• EXERCISE
Only lines holding the word "computer" are wanted. Copy them from the listing below.

• DATASET RECORDS
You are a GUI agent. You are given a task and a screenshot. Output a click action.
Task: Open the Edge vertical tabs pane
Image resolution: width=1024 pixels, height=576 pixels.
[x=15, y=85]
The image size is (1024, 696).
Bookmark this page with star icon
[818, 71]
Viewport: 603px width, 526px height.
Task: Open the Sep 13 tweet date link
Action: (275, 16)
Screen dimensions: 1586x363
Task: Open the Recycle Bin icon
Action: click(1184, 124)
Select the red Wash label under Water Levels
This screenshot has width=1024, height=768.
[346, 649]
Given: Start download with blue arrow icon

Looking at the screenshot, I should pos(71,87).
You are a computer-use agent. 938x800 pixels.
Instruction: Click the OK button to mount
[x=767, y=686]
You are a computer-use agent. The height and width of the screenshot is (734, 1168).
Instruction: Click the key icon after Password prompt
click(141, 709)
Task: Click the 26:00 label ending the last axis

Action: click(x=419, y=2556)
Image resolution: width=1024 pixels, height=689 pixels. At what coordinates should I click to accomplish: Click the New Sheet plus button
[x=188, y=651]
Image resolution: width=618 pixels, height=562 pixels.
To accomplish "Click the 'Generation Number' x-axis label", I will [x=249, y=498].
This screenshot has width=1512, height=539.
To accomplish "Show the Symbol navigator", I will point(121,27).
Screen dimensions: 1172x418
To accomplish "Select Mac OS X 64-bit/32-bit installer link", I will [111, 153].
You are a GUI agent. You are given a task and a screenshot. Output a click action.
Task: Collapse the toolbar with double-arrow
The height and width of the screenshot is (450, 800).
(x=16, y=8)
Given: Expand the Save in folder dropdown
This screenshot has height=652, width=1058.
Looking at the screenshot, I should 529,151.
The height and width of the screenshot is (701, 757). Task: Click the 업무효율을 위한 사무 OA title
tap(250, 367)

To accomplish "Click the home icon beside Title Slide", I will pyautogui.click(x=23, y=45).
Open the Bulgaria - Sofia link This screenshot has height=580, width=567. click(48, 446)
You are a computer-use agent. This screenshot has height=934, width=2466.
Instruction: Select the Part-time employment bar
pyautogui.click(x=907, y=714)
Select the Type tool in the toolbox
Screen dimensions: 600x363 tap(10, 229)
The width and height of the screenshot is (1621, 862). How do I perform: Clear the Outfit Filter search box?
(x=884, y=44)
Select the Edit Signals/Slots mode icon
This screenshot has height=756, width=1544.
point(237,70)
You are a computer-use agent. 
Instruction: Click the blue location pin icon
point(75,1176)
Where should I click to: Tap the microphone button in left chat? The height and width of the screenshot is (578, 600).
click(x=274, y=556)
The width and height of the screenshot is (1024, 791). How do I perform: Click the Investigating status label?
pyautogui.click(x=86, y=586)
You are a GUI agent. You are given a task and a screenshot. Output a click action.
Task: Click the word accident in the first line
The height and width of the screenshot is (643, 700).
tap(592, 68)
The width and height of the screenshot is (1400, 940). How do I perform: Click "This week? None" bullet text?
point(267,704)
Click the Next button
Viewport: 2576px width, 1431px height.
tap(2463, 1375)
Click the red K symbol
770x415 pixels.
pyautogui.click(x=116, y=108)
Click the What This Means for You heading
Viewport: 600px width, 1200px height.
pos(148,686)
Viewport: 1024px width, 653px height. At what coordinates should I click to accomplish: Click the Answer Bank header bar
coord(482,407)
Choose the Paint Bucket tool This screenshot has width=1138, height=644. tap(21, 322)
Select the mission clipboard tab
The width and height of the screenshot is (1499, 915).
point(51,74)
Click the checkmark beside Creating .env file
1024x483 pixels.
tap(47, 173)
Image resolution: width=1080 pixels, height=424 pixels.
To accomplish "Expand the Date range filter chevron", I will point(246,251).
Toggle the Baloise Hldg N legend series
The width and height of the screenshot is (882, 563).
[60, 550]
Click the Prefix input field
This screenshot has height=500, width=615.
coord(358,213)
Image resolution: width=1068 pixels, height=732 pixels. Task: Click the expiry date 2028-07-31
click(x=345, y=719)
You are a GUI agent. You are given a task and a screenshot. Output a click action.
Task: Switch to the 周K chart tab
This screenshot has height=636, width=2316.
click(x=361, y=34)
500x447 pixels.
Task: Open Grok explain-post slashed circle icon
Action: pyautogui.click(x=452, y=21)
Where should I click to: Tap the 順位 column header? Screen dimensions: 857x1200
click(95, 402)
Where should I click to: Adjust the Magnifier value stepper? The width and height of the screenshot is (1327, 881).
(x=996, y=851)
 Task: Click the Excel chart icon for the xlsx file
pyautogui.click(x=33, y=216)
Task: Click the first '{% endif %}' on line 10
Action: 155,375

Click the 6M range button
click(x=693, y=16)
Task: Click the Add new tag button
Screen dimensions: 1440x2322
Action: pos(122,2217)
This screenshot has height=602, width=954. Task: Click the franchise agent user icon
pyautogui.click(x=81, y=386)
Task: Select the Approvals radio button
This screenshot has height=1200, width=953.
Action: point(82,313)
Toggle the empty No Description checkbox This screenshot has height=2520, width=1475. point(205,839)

• RESPONSE AREA
You are a computer-use agent. 938x800 pixels.
You are a computer-use agent. The height and width of the screenshot is (734, 1168).
You are a computer-use agent. This screenshot has height=934, width=2466.
You are a computer-use agent. 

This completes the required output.